Jim Shaw, owner of ESSENSUALS and ESSENSUALSMEN, Billericay, is more cautiously optimistic. “There has definitely been an increase in the number of male clients requesting more creative colour work in the salon,” he agrees. “The 21st century man is much more fashion conscious and is constantly looking ahead to the latest hair trends and how they can update their look. Colour is currently booming in the industry, and I think going further into 2019 we will see men become more experimental with colour.”

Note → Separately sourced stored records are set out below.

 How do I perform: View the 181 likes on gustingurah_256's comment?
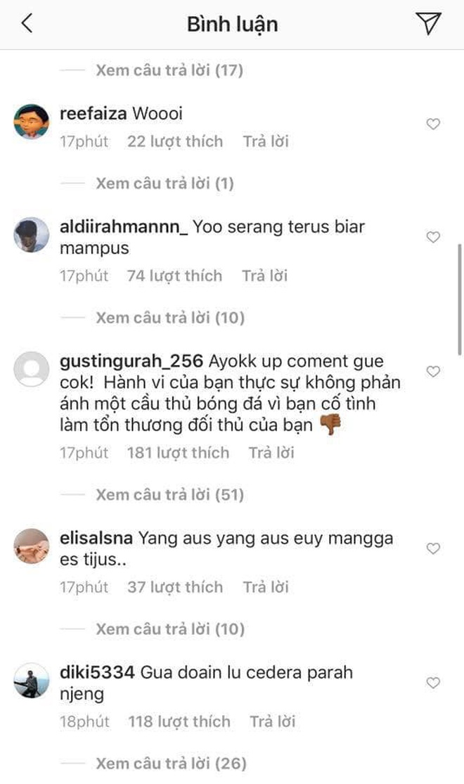178,453
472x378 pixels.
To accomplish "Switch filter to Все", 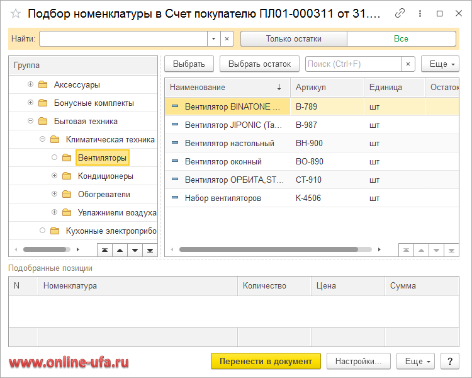I will pyautogui.click(x=401, y=39).
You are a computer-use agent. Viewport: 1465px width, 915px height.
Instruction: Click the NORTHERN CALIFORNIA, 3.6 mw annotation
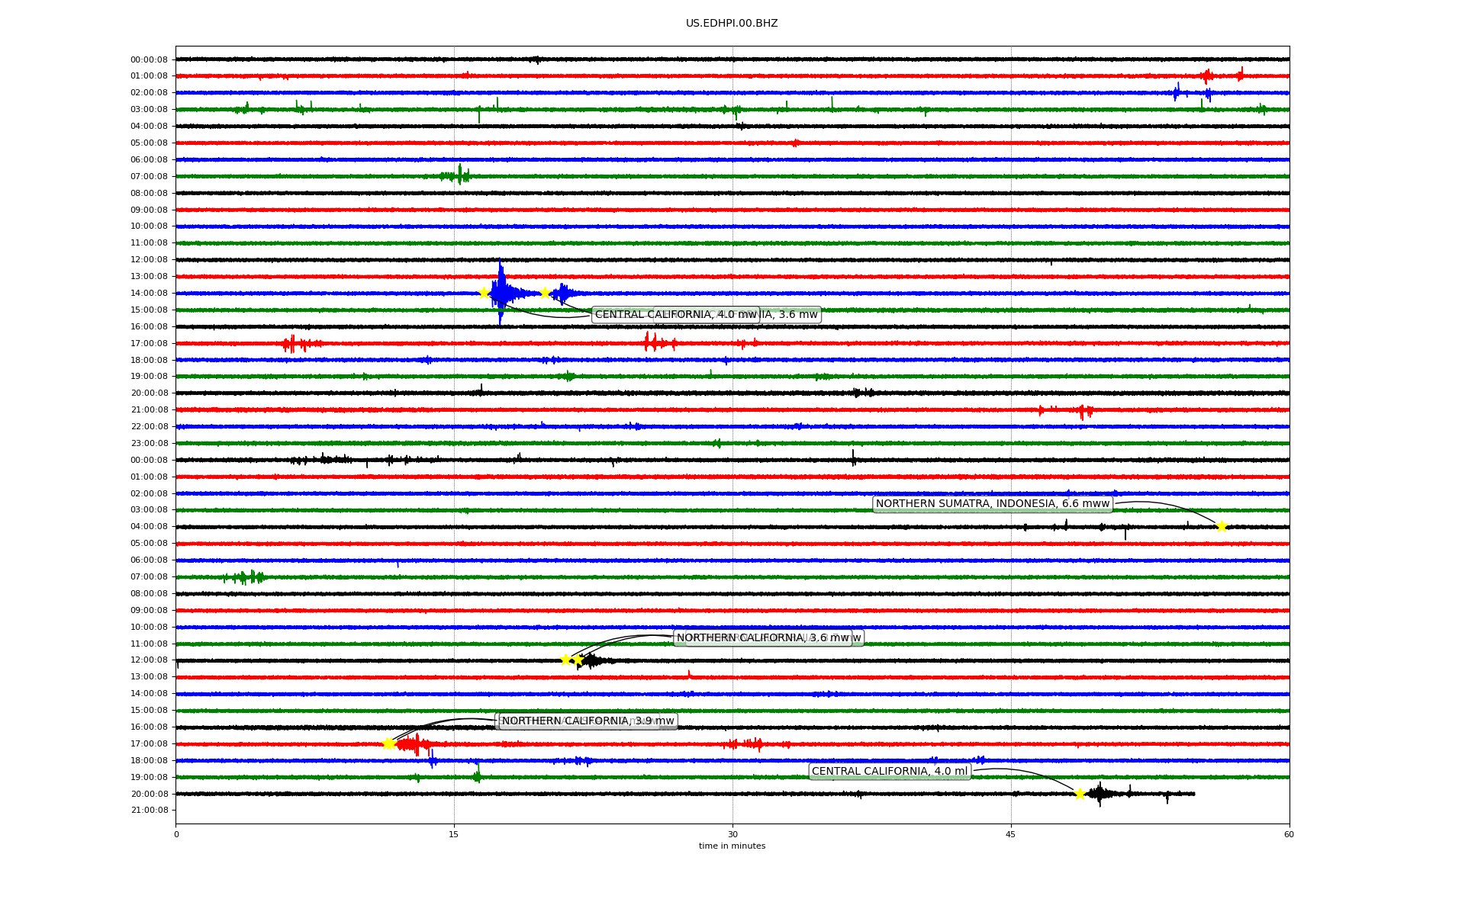click(x=763, y=638)
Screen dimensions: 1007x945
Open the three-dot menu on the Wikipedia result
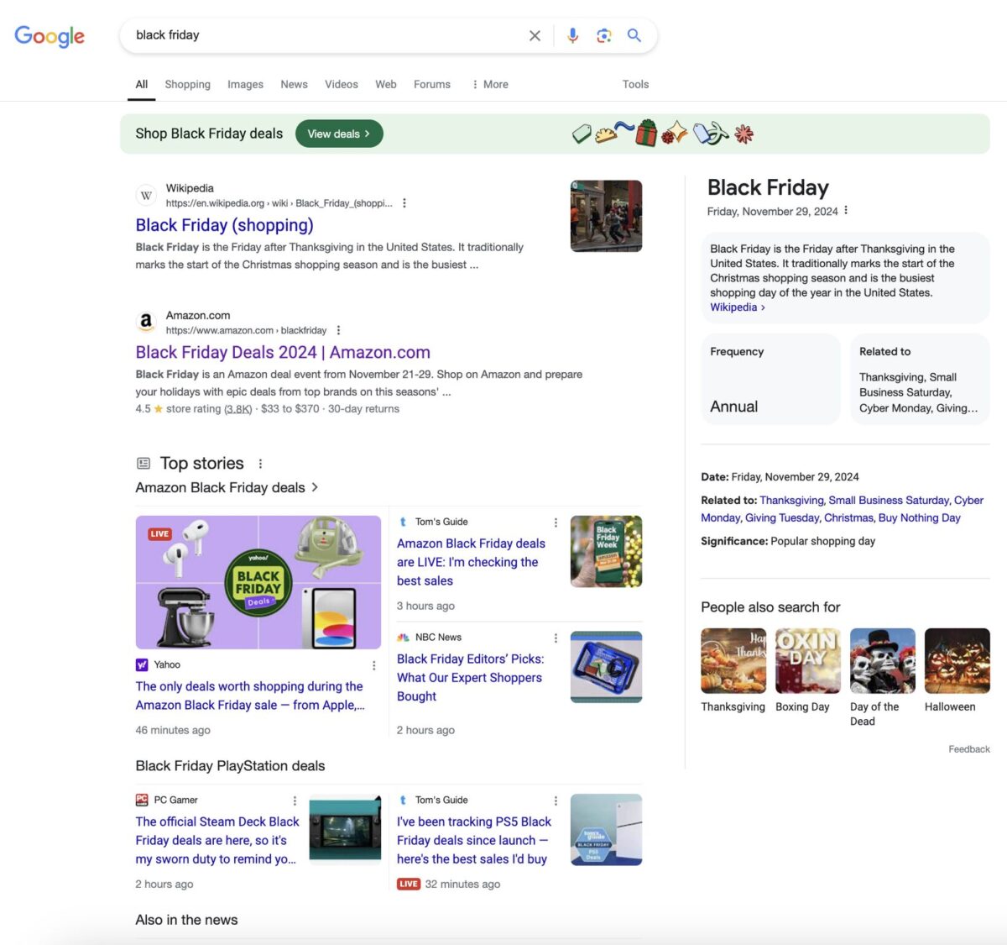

In Leeds, Wella Professionals UK & Ireland technical director and Russell Eaton creative director Robert Eaton is also seeing a more open approach to men’s colour, mainly within ash blondes, dark shades and anything that has a cooler tone to it. “Footballers tend to be a big source of inspiration still for many male clients,” he adds, “and as they have become more adventurous with their hair so too have male clients. Global hair trends now tend to spread to different countries very quickly.”
It’s a similar story at Ross Charles Hairdressing, with a noticeable increase in colour for men – although more creative colour still seems to be lagging. “Freehand colouring is a service we have noticed a considerable spike in amongst our male clients, particularly men with shorter hair to add texture to their look using colour instead of cutting.” Ross notes, adding that longer haired clients are requesting glossing services, while highlights, balayage and root stretches are also on the rise.
“We are seeing males that want an all-over blonde that is then toned to create a bespoke finish, or who want that platinum/grey colour. Compared to a few years ago this is quite creative for our male clientele and I do definitely feel there has been a shift in the popularity of men’s hair colour,” Ross says. “In our salon in particular we tend to find that our male clients are more creative and fearless with their cuts rather than their colour. It will be very interesting to see how the current trends and styles we can see on fashion catwalks etc. will filter down into the regular male client over the coming months and years.”
“Ultimately, I feel there is a lot more we could do to promote wearable colour and cut enhancement techniques for male clientele,” says Gareth Williams, Headmasters colour lead and creative ambassador. “We have a sophisticated Micro Wand technique, where micro highlights are placed around the hairline where the sun would naturally lighten, which is very popular. It takes less than five minutes to apply and doesn’t feel like a normal colour appointment, which can often dissuade male clients.”
Perhaps K-Pop colour isn’t such an unlikely prospect after all.